Can it possibly get gayer than that? How do you tell your dudes, "ay yo son, look at that new picture of me in DETAILS, son. Tell me that shit ain't fire my nigga." If you make it out before the bullets start flying, you're one lucky bastard. Seriously. No grown ass man is going to show his friends pictures of him hugging his own naked body unles he's doing some serious after hours teabagging. Let's move on:

Brandon. Darling. I don't know if you look more like a Downy soft snow bunny or an extra from a bad Avant wannabe video. What was the name of that show where one lucky winner could get the chance to make a video where they look like their favorite celebrity? Super fruit, super fruit, he's super fruity...NEXT!

No words. Is that...Ne-Yo? Oh, I am so sick alright...

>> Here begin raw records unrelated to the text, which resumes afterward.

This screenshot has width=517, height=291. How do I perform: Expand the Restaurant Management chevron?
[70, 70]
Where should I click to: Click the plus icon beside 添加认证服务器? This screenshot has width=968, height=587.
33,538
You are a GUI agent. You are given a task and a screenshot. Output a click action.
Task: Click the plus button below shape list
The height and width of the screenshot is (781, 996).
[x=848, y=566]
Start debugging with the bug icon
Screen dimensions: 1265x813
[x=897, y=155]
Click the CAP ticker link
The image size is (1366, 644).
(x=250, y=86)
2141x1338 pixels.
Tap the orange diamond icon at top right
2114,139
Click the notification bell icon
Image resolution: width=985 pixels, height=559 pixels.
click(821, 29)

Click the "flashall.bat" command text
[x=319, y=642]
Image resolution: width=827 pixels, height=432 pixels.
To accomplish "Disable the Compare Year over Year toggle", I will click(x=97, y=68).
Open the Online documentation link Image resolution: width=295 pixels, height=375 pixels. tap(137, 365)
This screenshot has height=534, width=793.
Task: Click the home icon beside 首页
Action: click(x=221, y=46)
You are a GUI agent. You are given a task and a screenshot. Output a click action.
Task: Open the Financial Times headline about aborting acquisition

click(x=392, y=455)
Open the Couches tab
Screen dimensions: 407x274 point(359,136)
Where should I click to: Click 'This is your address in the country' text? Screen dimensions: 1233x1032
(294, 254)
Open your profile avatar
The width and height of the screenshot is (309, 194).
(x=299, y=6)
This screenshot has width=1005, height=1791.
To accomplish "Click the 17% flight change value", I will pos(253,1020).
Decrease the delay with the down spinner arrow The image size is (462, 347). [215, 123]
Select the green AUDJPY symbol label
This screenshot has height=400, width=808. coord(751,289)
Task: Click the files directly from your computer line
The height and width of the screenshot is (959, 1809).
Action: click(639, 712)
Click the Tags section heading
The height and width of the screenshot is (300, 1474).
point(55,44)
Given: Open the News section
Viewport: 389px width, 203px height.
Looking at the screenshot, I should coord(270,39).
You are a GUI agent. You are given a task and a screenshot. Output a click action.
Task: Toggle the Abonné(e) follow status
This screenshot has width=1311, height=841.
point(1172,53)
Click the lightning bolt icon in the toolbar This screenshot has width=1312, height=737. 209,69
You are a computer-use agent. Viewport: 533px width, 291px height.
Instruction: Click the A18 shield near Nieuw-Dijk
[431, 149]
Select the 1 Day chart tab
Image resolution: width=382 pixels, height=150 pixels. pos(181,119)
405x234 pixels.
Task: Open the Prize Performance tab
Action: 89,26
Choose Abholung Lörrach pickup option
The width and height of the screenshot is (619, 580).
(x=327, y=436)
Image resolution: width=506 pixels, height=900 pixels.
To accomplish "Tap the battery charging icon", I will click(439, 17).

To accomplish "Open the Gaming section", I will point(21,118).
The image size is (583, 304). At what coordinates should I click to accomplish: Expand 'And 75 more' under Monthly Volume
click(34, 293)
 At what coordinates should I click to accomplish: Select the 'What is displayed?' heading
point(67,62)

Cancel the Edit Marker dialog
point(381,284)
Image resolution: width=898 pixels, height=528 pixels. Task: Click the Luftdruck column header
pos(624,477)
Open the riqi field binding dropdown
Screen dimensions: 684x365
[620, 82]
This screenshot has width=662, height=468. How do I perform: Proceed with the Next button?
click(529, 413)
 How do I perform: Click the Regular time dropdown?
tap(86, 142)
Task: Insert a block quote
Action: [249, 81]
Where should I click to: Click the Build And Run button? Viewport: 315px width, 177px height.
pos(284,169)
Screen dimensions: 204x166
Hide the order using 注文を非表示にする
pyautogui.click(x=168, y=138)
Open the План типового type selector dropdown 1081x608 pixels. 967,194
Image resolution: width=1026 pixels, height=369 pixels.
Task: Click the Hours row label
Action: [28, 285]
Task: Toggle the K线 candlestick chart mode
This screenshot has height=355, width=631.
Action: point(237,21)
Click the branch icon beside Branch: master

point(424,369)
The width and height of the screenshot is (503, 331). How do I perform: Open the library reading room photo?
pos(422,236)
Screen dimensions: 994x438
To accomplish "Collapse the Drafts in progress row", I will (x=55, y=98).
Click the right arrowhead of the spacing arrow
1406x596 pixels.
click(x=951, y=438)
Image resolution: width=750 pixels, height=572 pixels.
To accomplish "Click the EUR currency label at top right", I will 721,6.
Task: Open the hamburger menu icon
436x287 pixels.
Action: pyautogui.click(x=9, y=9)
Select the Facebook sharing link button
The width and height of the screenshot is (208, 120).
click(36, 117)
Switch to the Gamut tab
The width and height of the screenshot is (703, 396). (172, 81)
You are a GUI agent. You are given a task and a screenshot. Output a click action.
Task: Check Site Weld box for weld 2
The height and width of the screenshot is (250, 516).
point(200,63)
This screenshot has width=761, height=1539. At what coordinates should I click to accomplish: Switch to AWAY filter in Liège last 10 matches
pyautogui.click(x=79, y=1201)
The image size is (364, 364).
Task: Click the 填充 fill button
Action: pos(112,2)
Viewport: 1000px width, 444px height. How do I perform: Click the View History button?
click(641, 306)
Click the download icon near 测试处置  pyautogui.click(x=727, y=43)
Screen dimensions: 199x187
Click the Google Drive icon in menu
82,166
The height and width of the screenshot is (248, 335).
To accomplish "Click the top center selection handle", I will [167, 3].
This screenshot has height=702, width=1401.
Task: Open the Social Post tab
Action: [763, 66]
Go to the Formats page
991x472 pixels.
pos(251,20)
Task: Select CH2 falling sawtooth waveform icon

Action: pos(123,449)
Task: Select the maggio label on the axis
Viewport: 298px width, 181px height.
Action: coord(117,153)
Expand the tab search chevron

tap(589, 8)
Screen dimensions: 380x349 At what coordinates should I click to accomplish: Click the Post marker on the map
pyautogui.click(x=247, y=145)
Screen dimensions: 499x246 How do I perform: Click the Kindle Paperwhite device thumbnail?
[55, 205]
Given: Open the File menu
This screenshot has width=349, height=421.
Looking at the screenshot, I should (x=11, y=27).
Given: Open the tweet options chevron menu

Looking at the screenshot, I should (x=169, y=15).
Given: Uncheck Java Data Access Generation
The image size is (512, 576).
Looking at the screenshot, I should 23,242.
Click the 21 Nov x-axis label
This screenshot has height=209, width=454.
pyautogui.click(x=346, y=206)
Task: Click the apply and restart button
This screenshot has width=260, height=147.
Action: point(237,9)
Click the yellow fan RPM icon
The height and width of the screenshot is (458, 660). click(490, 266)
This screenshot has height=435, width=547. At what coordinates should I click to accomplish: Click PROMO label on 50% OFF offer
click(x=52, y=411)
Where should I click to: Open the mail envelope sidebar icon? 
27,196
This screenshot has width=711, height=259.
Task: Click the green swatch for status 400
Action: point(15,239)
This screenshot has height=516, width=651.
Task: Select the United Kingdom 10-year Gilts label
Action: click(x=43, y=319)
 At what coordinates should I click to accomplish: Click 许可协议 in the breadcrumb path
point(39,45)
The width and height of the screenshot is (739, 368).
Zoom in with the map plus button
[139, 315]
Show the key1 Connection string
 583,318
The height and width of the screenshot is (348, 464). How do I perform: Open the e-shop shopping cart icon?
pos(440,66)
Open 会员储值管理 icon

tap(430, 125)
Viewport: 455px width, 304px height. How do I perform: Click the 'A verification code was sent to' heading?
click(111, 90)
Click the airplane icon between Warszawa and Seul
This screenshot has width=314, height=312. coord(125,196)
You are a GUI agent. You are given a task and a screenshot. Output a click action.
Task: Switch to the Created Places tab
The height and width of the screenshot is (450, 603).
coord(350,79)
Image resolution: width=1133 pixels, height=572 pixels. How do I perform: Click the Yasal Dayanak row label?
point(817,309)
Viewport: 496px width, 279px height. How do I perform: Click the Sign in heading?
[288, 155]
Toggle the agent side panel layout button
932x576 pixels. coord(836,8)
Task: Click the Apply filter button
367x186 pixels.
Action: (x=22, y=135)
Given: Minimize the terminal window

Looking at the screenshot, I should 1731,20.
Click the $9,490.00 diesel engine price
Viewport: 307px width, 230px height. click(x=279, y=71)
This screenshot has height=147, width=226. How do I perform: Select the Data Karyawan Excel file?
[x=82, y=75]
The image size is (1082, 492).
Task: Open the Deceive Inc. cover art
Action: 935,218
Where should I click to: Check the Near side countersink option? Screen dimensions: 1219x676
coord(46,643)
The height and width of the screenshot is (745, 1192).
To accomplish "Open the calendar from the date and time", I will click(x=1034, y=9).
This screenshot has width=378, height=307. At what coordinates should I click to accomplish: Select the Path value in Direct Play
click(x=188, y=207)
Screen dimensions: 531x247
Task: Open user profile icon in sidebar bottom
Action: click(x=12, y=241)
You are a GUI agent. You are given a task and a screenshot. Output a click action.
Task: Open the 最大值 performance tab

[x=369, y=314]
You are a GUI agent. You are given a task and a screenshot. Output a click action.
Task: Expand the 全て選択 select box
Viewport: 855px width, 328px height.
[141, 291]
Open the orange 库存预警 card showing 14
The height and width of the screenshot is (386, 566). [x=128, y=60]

How do you justify this shit? How is this right to you? In what altered state of mind did he find this to be proper behavior for a straight dude? I could only be more sick if it were glitter. They I would be racing from the computer to the bathroom trying to hold the bile back before it spewed out across the entire room. If my dude ever came home and showed me these pictures I would seriously ask him if there was someone else. But wait. There's more:

Stuffing anyone? I'm sure there's enough to go around. Turkey or pork? Oh both, here's a double scooping. I haven't seen anything remotely as gay since this. Or that. Completely fagadocious. Unnacceptable. Our grand finale:

Oh, rain down on me, let your love just fall like raindrops...My bad. In the indelible words of Jay-Z, what more can I say? I don't want anyone coming at me trying to justify this shit as ok either. Because it's wrong. It's just very, very, maddeningly wrong. My kids are gonna be fine as red hell but I refuse to dignify my son with a response if he ever comes home and tells me that he plans on modeling for a living. How you people look at the sale of crack is how I look at male modeling. Just plain wrong.
(For those of you that actually enjoyed these pics, email me for the full archive.)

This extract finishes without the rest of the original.